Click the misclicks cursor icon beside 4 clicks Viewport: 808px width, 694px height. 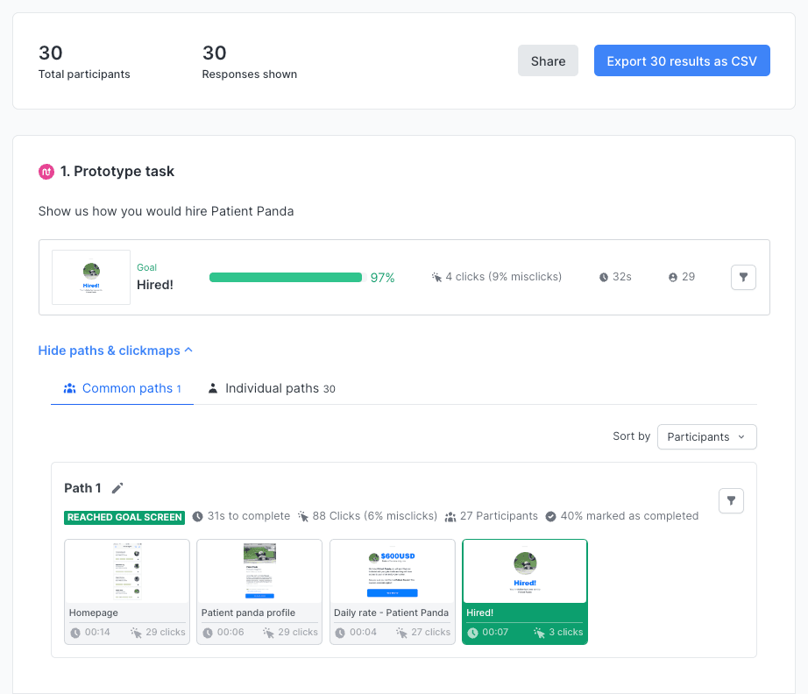point(436,276)
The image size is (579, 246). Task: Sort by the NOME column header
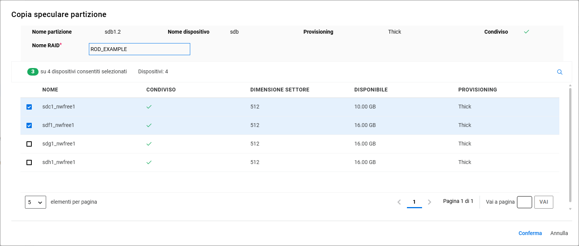point(50,90)
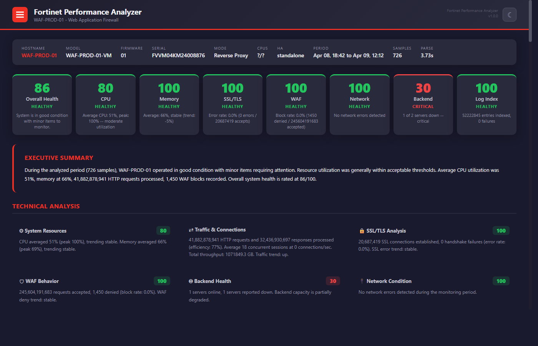The width and height of the screenshot is (538, 346).
Task: Click the Log Index health card
Action: (486, 104)
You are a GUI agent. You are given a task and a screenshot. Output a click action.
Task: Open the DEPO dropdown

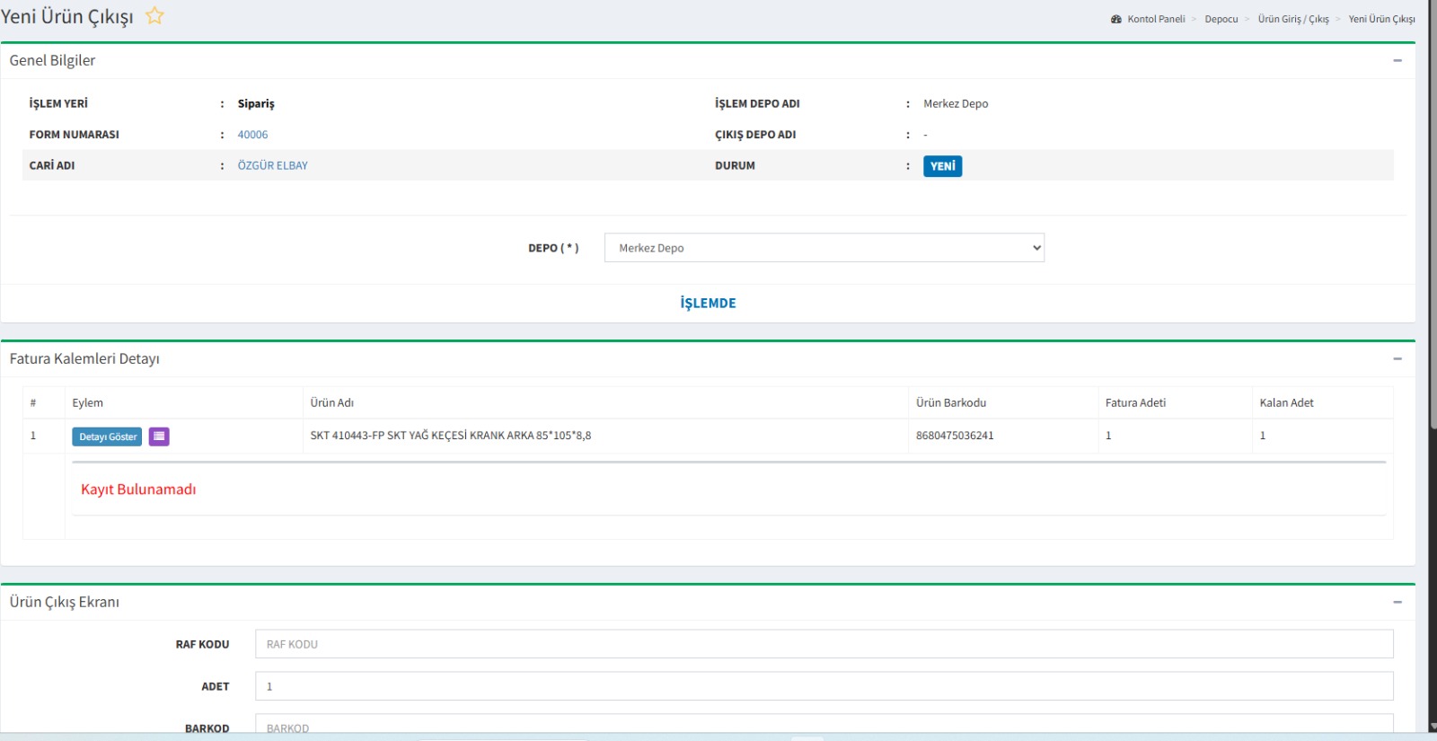coord(824,248)
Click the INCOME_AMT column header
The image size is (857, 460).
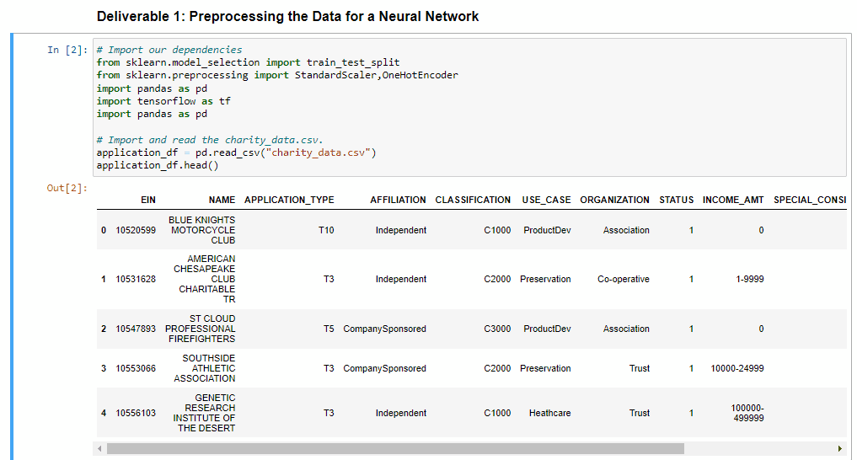(733, 200)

____

WHAT YOU SHOULD DO: Rewrite the part of the records that opens with the line containing "You are a GUI" and closes at the end of the records, replacing "column header" with "column heading" and keeping everything else unchanged. Leave the pictures out of your answer.

RESULT FOR THIS EXERCISE:
You are a GUI agent. You are given a task and a screenshot. Output a click action.
Task: Open the DEPO dropdown

coord(824,248)
Click the INCOME_AMT column heading
The image size is (857, 460).
(733, 200)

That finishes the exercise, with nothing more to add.